Religion Act 1592
- Parliament of England
- Long title: An Act For the preventing and avoiding of such great inconveniencies and perils as might happen and grow by the wicked and dangerous practices of seditious sectaries and disloyal persons.
- Citation: 35 Eliz. 1. c. 1
- Territorial extent: England and Wales

Dates
- Royal assent: 10 April 1593
- Commencement: 18 February 1593
- Repealed: 9 August 1844

Other legislation
- Amended by: Continuance, etc. of Laws Act 1601; Continuance, etc. of Laws Act 1623; Continuance of Laws, etc. Act 1627;
- Repealed by: Roman Catholics Act 1844
- Relates to: Conventicle Act 1664; Popish Recusants Act 1592;

Status: Repealed

Text of statute as originally enacted

= Religion Act 1592 =

Act of the Parliament of England

The Religion Act 1592 or the Seditious Sectaries Act 1592 or the Act Against Puritans 1592 or the Conventicle Act 1593 (35 Eliz. 1. c. 1) was an act of the Parliament of England. The act imprisoned without bail those over the age of sixteen who failed to attend Church; persuaded others to do the same; denied Queen Elizabeth I's authority in religious matters; and who attended unlawful religious meetings. The act was cognisable in the Court of High Commission. If, after offending, they did not conform in the next three months, they would be exiled from England forever. The act fined those who harboured recusants £10 for every month hidden. The act stated that it would continue no longer than the end of the next session of Parliament. However, the act was still in effect in 1661, when John Bunyan was tried and convicted for disobedience to it.

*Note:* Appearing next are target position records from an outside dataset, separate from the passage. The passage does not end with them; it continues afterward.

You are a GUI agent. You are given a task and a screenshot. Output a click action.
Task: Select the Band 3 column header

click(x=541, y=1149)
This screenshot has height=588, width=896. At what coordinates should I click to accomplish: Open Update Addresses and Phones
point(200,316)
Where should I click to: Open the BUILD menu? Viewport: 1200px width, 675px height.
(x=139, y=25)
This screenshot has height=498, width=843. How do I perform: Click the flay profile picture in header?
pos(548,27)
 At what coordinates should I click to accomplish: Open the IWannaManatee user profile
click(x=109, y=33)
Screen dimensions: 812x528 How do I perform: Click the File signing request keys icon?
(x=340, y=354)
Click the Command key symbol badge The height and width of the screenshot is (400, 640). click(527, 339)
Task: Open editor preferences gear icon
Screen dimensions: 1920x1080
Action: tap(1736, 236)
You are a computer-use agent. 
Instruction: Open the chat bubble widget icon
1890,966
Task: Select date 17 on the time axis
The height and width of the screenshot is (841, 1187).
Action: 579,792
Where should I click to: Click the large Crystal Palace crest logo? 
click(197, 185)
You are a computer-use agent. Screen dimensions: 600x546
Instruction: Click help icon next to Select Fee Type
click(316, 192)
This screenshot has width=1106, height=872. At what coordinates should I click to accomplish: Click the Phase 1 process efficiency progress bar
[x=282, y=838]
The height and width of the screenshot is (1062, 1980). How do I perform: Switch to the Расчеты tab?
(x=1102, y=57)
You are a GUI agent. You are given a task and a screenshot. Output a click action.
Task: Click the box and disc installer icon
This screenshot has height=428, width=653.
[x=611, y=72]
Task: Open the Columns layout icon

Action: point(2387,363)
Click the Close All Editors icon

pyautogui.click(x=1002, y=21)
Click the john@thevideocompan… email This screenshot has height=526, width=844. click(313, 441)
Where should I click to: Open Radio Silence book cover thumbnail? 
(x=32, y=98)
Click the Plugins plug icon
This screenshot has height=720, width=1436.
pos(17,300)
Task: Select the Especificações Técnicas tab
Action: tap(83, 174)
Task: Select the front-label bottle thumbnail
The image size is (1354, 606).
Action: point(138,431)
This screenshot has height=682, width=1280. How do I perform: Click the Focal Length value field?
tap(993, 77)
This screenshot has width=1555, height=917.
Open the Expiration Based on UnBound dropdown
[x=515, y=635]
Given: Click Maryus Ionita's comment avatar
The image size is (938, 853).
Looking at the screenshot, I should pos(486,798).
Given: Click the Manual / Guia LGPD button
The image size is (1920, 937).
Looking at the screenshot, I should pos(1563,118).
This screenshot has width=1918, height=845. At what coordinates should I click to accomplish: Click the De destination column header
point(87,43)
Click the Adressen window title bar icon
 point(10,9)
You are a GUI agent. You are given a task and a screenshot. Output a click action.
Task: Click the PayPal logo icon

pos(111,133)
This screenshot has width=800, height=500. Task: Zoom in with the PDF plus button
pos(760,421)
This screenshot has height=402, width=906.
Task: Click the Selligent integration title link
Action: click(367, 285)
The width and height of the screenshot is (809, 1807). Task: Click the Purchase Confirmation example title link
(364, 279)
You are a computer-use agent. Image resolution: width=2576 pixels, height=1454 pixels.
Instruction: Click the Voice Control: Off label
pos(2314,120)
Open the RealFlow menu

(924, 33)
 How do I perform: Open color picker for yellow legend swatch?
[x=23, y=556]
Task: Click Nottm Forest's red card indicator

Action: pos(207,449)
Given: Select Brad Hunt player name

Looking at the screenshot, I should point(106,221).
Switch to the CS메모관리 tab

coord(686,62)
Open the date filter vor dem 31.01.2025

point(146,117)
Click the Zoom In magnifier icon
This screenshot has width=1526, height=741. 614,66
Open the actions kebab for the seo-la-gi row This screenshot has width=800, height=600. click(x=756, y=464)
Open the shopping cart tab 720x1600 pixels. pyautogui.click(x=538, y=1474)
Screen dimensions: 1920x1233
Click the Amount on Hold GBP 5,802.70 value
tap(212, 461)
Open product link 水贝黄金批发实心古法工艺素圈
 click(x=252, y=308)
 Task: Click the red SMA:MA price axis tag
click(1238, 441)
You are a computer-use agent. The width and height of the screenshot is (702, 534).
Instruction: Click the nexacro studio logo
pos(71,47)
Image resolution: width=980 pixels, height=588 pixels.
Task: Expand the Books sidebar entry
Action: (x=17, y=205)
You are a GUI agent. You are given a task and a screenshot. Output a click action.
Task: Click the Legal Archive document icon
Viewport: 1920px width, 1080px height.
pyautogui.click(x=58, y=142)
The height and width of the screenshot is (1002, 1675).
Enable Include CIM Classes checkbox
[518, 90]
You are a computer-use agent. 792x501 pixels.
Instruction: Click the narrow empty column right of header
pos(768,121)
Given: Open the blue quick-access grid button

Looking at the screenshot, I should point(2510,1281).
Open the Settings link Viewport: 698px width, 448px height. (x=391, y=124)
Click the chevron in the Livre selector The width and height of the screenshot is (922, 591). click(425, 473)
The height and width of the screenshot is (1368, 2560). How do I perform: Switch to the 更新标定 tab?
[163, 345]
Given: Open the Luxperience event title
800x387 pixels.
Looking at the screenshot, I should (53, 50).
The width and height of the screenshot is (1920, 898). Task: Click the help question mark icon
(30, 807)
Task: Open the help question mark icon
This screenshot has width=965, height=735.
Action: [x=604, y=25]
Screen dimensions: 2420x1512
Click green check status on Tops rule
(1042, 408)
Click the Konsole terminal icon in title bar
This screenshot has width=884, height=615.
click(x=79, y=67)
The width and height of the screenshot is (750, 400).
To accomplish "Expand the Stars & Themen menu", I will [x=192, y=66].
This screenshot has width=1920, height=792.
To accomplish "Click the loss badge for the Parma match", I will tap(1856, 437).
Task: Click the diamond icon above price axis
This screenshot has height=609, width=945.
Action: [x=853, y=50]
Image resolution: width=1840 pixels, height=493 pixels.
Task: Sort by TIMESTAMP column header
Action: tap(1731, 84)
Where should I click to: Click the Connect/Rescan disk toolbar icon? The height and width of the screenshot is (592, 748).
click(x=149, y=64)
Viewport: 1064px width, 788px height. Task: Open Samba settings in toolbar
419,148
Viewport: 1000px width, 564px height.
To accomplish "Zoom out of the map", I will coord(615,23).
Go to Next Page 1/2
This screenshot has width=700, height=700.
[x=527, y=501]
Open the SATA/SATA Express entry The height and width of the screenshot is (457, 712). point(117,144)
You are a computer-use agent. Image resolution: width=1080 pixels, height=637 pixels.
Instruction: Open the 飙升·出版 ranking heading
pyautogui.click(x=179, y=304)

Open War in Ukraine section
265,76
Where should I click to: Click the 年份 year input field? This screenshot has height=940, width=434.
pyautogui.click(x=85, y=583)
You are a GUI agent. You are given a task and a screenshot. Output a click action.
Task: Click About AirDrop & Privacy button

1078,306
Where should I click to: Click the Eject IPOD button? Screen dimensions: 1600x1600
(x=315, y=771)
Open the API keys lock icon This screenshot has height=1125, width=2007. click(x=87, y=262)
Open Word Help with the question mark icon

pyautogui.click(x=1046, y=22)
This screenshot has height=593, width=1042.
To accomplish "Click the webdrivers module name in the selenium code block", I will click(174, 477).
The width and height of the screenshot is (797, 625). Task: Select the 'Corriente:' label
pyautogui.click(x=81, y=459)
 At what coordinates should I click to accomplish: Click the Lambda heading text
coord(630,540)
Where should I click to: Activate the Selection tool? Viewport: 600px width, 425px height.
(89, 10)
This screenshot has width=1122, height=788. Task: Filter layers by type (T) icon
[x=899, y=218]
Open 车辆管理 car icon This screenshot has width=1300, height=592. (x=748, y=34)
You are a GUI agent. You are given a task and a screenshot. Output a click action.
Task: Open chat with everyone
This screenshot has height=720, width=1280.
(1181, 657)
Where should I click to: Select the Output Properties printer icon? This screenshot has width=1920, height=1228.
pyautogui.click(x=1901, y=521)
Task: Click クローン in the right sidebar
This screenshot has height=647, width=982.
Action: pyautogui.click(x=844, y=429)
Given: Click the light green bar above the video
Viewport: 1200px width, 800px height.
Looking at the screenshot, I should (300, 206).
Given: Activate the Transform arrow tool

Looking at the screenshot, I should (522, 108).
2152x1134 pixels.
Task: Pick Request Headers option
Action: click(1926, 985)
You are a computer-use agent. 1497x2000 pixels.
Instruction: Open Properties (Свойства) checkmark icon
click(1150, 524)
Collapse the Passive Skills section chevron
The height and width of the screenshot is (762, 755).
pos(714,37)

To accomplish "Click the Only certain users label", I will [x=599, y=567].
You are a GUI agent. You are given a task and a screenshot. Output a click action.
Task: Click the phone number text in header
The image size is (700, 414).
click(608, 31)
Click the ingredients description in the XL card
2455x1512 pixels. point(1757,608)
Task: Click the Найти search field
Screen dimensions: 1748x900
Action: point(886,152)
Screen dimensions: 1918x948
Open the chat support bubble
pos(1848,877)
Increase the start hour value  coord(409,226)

== Subsequent developments ==
The act was continued until the end of the first session of the next session by the Continuance, etc. of Laws Act 1601 (43 Eliz. 1. c. 9), the Continuance, etc. of Laws Act 1623 (21 Jas. 1. c. 28) and the Continuance of Laws, etc. Act 1627 (3 Cha. 1 . c. 5).

Towards the end of 1680, during the Exclusion Crisis, Parliament passed a Bill for repealing the act. However, on the day of the proroguing of Parliament (10 January 1681), when the Bill ought to have been presented to Charles II to sign, he instructed the Clerk of the Crown to withdraw the Bill.

As late as 1683 the act was being used against a Quaker meeting in 'Gratious' Street (Gracechurch Street), London.

The whole act was repealed by section 1 of the Roman Catholics Act 1844 (7 & 8 Vict. c. 102).